J. P : ParisTech a effectivement revu ses ambitions à la baisse alors que les initiatives d’excellence (Idex) ont favorisé les regroupements géographiques avec le beau projet d’université de recherche qu’est aujourd’hui PSL. Elle est accessible dès le bac avec un cycle pluridisciplinaire dont nous recevons les étudiants de deuxième et troisième année qui choisissent la majeure «Sciences». Pour autant nous travaillons toujours avec ParisTech sur le recrutement international et sommes également membres de la Fédération Gay-Lussac, qui regroupe 19 écoles de chimie. Ces regroupements ne sont pas en concurrence les uns avec les autres.

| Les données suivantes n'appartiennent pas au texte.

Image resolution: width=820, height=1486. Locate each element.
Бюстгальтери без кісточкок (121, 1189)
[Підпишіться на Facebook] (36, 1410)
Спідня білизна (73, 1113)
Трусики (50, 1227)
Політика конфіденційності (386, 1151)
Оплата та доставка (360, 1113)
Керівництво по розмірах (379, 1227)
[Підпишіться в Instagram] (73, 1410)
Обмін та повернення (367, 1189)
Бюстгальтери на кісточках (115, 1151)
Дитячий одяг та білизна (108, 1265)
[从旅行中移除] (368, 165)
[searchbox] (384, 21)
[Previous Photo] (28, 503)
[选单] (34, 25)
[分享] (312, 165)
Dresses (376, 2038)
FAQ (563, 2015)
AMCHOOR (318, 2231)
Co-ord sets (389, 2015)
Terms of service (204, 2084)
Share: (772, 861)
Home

O. R : Le débat sur le financement de la recherche est très tendu aujourd’hui en France. Surtout quand on évoque son évaluation. Quel regard portez-vous aujourd’hui sur les moyens donnés à la recherche française ?
J. P : Comme dans les pays les plus développés dans la recherche, il faut une part de financement de la recherche sur projet. C’est ce qui a donné une bouffée d’oxygène à la recherche française ces dernières années. Bien sûr, il faut également permettre des recherches sur le long terme mais le projet aide les jeunes à se prendre en charge et à construire leur propre CV. Le projet donne de la liberté et aide les aînés à être vertueux.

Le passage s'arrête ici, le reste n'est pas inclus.